## [Problem description]
Each line that contains the word "computer" counts once; give the total for the records below and nothing else.

___ Records for the task ___

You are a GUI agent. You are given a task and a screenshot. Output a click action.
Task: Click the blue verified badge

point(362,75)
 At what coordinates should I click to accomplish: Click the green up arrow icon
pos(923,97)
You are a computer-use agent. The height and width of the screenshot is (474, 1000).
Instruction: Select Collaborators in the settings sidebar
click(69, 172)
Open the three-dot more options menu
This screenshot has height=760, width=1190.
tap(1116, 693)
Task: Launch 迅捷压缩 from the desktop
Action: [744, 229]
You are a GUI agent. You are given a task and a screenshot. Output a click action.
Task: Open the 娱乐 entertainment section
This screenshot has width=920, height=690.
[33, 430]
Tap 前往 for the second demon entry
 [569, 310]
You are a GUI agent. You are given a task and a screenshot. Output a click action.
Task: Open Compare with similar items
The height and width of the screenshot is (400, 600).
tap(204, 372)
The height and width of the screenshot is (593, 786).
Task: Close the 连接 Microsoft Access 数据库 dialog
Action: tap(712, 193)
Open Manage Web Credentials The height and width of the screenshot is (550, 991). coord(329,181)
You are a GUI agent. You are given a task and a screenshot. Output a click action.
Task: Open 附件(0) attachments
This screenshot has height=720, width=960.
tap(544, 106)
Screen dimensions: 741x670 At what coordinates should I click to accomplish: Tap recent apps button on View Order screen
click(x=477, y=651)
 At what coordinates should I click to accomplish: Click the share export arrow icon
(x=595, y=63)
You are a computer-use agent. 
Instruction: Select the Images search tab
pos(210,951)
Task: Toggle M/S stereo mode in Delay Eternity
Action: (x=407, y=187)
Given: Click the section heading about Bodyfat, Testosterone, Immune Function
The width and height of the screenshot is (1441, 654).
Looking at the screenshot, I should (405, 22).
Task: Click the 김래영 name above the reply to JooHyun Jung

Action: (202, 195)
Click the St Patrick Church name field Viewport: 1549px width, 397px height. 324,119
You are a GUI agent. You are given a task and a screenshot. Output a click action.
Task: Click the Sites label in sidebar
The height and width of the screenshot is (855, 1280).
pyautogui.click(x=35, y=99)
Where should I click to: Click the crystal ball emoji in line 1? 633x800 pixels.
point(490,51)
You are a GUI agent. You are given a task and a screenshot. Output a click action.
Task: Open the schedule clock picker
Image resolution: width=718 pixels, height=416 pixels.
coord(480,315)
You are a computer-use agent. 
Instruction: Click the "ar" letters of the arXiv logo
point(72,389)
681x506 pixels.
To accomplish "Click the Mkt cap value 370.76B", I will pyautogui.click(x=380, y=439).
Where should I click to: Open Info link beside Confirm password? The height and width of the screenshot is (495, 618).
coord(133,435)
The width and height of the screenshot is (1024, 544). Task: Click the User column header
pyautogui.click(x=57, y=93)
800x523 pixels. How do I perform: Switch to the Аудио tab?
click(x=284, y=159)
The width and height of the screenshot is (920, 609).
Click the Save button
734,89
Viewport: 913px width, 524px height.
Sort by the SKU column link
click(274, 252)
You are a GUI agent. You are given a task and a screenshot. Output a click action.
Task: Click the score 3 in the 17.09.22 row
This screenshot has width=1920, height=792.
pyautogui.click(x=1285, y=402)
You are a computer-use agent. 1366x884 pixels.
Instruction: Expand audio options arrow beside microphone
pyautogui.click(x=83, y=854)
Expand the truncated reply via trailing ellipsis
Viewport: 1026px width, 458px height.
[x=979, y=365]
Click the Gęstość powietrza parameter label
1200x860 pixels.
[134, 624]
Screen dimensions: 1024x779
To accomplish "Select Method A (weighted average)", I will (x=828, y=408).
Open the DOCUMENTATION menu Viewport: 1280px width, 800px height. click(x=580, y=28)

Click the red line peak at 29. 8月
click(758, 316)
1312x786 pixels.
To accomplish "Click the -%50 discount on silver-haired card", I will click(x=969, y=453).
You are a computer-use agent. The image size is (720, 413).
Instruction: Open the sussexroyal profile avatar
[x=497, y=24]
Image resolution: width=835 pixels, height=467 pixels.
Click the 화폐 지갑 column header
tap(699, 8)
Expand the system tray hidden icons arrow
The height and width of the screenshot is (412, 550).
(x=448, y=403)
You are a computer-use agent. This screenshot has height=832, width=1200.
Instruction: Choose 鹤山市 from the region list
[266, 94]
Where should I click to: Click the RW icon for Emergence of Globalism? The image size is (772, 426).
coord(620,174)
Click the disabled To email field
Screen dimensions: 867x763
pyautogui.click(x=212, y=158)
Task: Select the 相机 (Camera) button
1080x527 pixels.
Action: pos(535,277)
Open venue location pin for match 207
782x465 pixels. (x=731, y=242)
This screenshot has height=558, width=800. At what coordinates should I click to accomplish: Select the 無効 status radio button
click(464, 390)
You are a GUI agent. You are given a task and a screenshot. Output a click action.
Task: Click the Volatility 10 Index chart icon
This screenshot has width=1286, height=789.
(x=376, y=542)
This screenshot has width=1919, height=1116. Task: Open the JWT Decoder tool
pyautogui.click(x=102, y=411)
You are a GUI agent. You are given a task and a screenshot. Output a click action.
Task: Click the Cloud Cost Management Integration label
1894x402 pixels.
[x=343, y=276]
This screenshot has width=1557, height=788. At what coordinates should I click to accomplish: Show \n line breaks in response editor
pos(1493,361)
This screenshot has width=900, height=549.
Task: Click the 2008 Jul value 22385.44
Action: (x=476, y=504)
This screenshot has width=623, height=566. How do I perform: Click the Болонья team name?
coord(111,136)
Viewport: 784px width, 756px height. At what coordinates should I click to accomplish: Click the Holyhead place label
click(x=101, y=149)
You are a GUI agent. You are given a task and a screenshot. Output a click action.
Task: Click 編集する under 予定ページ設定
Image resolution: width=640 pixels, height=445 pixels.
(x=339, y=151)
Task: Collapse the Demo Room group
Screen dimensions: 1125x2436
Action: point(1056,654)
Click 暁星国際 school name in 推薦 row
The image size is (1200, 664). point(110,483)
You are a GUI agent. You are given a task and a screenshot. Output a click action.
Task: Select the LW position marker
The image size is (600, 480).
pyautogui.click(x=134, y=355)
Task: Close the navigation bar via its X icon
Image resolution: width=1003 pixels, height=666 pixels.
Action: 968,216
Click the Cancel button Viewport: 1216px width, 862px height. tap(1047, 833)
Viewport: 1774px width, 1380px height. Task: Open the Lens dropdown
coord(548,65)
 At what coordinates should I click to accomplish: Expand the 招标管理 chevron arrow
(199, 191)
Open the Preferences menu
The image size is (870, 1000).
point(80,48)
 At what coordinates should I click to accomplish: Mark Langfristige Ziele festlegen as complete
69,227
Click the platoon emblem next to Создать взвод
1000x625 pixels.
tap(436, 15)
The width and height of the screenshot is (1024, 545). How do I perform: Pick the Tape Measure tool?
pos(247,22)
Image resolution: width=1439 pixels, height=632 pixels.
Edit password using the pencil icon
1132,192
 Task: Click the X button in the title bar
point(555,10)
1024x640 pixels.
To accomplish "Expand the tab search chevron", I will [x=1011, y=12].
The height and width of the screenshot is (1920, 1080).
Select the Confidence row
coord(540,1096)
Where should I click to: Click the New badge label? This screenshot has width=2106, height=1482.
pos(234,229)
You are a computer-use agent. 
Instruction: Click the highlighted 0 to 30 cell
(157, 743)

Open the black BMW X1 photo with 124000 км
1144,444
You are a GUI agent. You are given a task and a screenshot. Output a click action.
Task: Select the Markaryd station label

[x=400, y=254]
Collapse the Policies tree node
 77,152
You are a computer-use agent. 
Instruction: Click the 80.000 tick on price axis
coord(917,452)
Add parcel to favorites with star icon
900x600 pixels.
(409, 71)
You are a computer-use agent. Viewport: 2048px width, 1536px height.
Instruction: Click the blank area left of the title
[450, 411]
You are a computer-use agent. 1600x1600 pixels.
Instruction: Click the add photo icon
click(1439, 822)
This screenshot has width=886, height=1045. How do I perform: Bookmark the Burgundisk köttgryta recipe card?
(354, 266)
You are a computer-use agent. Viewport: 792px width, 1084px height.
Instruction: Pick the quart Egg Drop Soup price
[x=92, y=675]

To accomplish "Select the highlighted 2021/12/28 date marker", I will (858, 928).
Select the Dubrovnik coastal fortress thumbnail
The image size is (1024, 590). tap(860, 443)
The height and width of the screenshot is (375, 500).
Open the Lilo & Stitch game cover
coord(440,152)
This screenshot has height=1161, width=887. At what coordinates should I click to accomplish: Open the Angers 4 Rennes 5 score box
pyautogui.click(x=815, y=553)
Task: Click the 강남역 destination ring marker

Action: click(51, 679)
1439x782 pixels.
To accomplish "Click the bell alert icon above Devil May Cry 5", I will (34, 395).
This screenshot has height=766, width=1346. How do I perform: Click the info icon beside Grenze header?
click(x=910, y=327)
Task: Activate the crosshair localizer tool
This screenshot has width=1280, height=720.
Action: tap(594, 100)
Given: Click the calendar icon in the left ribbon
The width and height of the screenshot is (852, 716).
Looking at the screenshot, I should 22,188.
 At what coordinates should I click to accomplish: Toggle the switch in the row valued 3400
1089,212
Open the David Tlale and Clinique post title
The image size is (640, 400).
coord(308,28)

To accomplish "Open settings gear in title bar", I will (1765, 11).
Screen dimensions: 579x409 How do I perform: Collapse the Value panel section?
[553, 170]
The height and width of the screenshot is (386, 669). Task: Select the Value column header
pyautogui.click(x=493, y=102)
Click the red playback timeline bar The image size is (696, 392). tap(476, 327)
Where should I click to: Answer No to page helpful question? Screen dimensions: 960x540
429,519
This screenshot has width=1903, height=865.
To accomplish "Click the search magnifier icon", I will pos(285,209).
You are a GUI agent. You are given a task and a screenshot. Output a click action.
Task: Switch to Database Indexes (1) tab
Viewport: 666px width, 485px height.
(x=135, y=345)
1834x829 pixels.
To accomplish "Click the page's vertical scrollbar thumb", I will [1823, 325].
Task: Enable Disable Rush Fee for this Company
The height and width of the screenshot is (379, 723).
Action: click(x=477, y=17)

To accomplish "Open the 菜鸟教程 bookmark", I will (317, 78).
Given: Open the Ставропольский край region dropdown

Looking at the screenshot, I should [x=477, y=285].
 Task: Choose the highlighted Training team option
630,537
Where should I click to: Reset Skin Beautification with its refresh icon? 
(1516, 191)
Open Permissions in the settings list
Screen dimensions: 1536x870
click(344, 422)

___

## [Answer]
11